EXTRACT TO READ:
Tuesday, August 5, 2008
Boredom's Paging
My main preoccupation is not boredom but rather some measure of anxiety associated with the fleeting nature of time.
Obviously, I experience boredom too. The only times I do so, however, is when I'm divorced from my quotidian program and structure. Travel is one thing that makes boredom pop up. Gadgets that stop working when there are still hours left before departure time, would be one instigator to boredom. Another scenario would be waiting for hours at a doctor's office where phones are supposed to be off and the magazines are at least a year old. Add a lack of personal computers and books in your bag and that translates to inevitable yawning and incessant staring at some big clock from the 80's that's gracing the wall.
However, boredom is not only a high-frequency lexeme in many people's vocab, it's also a high-frequency human experience. A bit from a gripping Times article says:
"Psychologists have most often studied boredom using a 28-item questionnaire that asks people to rate how closely a list of sentences applies to them: “Time always seems to be passing too slowly,” for instance.
High scores in these tests tend to correlate with high scores on measures of depression and impulsivity. But it is not clear which comes first — proneness to boredom, or the mood and behavior problems. “It’s the difference between the sort of person who can look at a pool of mud and find something interesting, and someone who has a hard time getting absorbed in anything,” said Stephen J. Vodanovich, a psychologist at University of West Florida in Pensacola.

DATA SEGMENT:
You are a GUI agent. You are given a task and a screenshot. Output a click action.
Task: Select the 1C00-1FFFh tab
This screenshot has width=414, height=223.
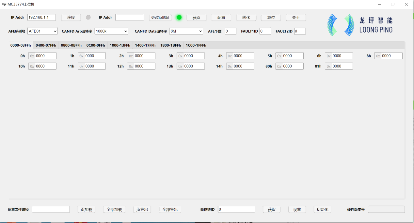196,45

CHALLENGE: Can you write what comes next in the blog post about boredom, starting right after its last sentence?

TASK RESPONSE:
Boredom as a temporary state is another matter, and in part reflects the obvious: that the brain has concluded there is nothing new or useful it can learn from an environment, a person, an event, a paragraph. But it is far from a passive neural shrug. Using brain-imaging technology, neuroscientists have found that the brain is highly active when disengaged, consuming only about 5 percent less energy in its resting “default state” than when involved in routine tasks, according to Dr. Mark Mintun, a professor of radiology at Washington University in St. Louis.
That slight reduction can make a big difference in terms of time perception. The seconds usually seem to pass more slowly when the brain is idling than when it is absorbed. And those stretched seconds are not the live-in-the-moment, meditative variety, either. They are frustrated, restless moments. That combination, psychologists argue, makes boredom a state that demands relief — if not from a catnap or a conversation, then from some mental game."
Read more here.
When do you tend to experience boredom and how do you grapple with it?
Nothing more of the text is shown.